Crowdsourcing
Vincent Icke: Professor of Astrophysics at Leiden University (NL) & Professor of Cosmology at University of Amsterdam (NL), interviewed by Annette van der Hoek (PhD): Indologist.
Crowdsourcing
The establishment of the ZerOrigIndia Foundation is predicated on a single premise, namely, that our decades-long studies indicate that there are sound reasons to assume that facilitating further independent scientific research into the origin of the zero digit as numeral may lead to theoretical insights and practical innovations equal to or perhaps even exceeding the revolutionary progress to which the historic emergence of the zero digit in India somewhere between 200 BCE and 500 CE has led across the planet, in the fields of mathematics, science and technology since its first emergence.

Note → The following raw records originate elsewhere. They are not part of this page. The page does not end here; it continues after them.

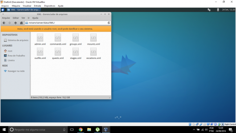Open home folder via house icon

point(21,23)
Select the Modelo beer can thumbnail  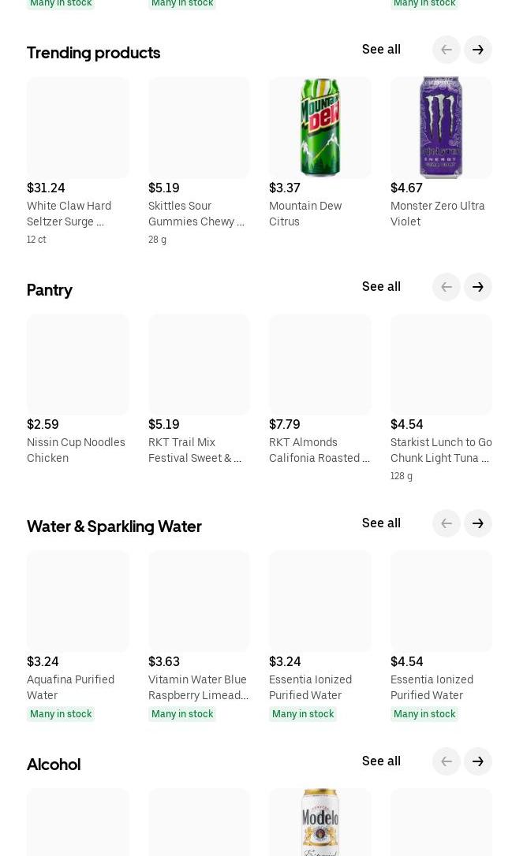(x=320, y=821)
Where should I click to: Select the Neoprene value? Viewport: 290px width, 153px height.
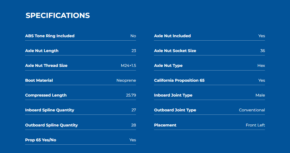pos(126,80)
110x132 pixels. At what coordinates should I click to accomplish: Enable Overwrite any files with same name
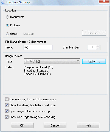(7, 99)

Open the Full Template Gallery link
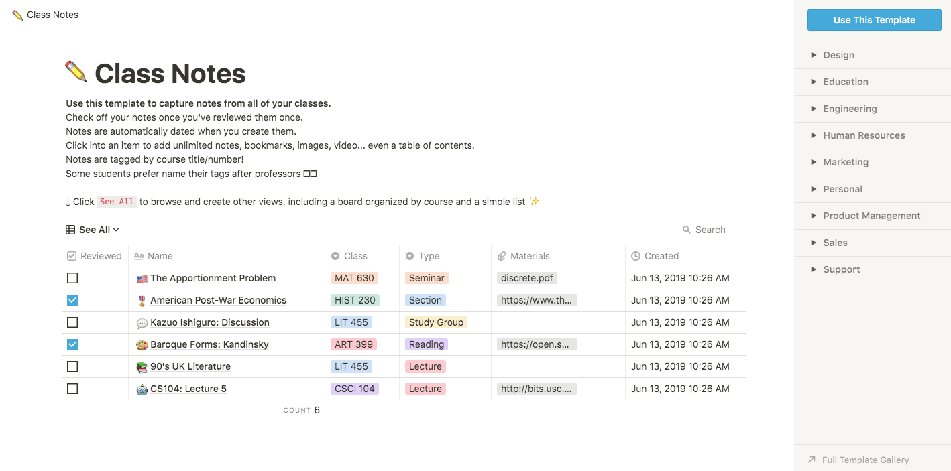(x=864, y=460)
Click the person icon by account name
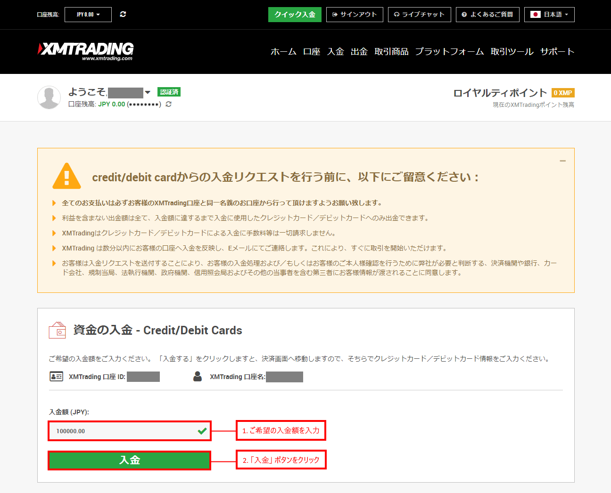 pyautogui.click(x=198, y=377)
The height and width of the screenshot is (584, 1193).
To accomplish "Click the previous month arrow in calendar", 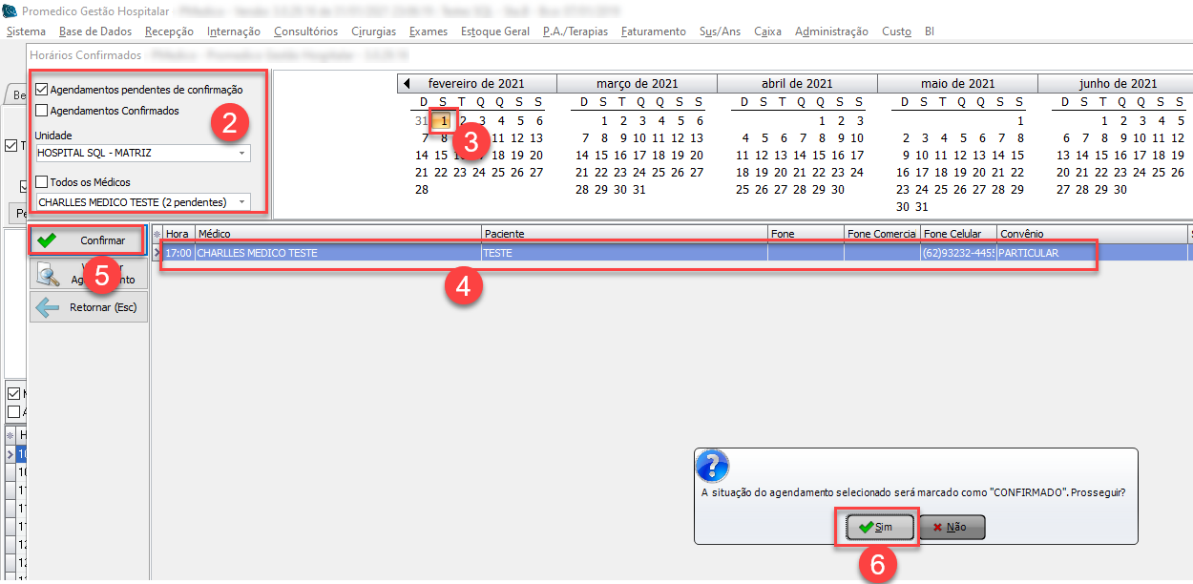I will click(407, 84).
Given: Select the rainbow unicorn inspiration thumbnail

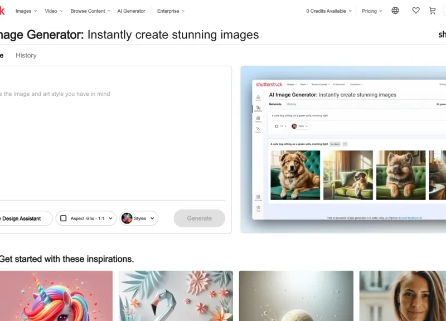Looking at the screenshot, I should [x=56, y=296].
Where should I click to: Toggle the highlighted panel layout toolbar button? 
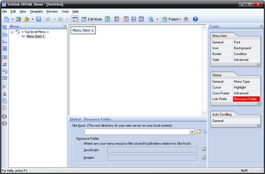(x=75, y=19)
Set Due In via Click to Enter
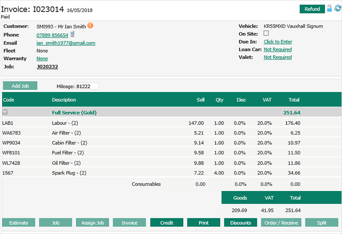342x234 pixels. click(277, 42)
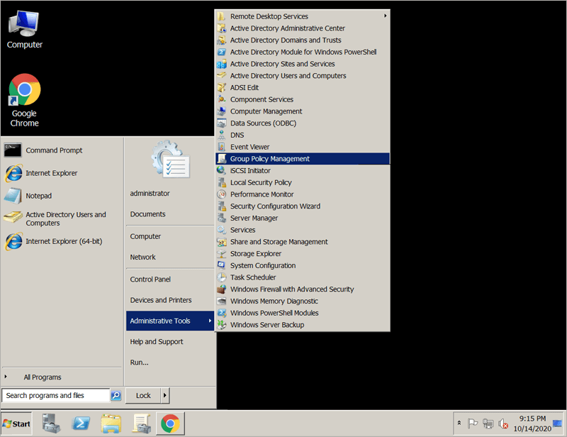Expand All Programs list
This screenshot has width=567, height=437.
(43, 377)
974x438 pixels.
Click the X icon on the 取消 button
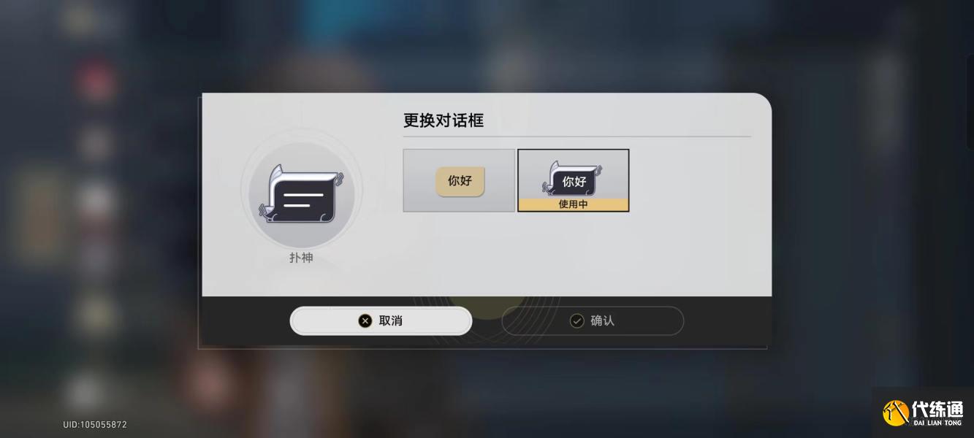(365, 320)
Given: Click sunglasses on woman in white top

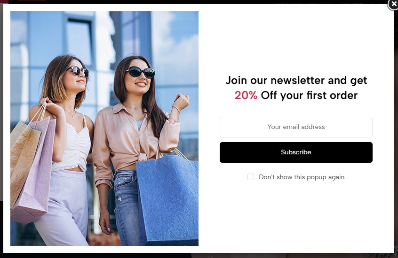Looking at the screenshot, I should [78, 71].
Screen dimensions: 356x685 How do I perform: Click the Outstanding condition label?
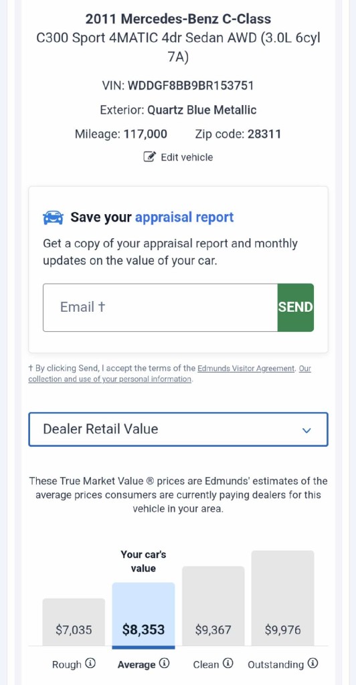(x=276, y=664)
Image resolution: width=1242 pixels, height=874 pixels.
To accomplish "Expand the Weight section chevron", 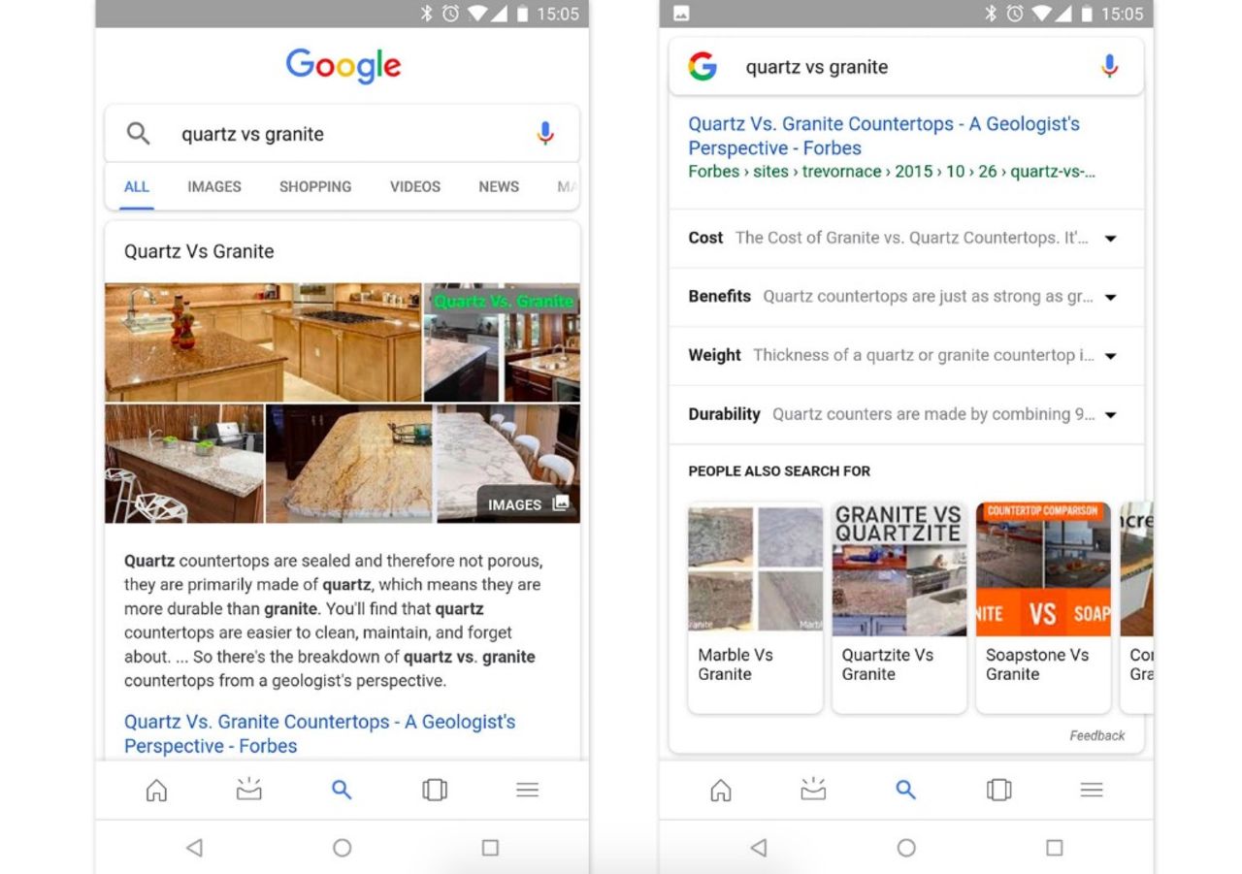I will pos(1109,355).
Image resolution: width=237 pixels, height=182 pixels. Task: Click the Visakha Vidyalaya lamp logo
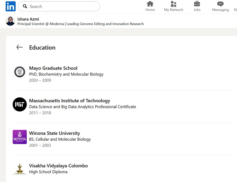point(20,169)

Above: Short interview (in Dutch) on BNR Newsradio with Indologist Annette van der Hoek (PhD), on the origin of Zero.
No one to date can doubt the astounding utility of the tenth and last digit to complete the decimal system, yet the origin of the zero digit is shrouded in mystery to this day. It is high time, therefore, that a systematic and concerted effort is undertaken by a multidisciplinary team of experts to unearth any extant evidence bearing on the origin of the zero digit in India.
The ZerOrigIndia Foundation is intended to serve as instrument to collect the requisite funds to finance said independent scientific research in a timely and effective manner.
Endorsement by Johannes Bronkhorst (Indologist, emeritus professor at the University of Lausanne):
I am happy to read that the ZerOrigIndia Foundation will soon be formally launching its website and online crowdfunding campaign. It can reasonably be argued that the discovery (or should we say invention) of the number zero was an event whose importance went well beyond the simplification of numerical notation that it made possible.
Unfortunately little is known about the origin of this digit. Strong indicators point to India, but research so far has done little beyond giving us some rough idea as to the date when this digit came into use (or had come into use). It has not so far explained what intellectual context provided the background and/or context that made this momentous invention possible.
If research sponsored by the ZerOrigIndia Foundation will shed light on this last question, not only Indologists and historians of mathematics will be grateful. Understanding how and why the great inventions were made that made modern science and technology possible, concerns all mankind. And the invention of zero certainly ranks among the greatest.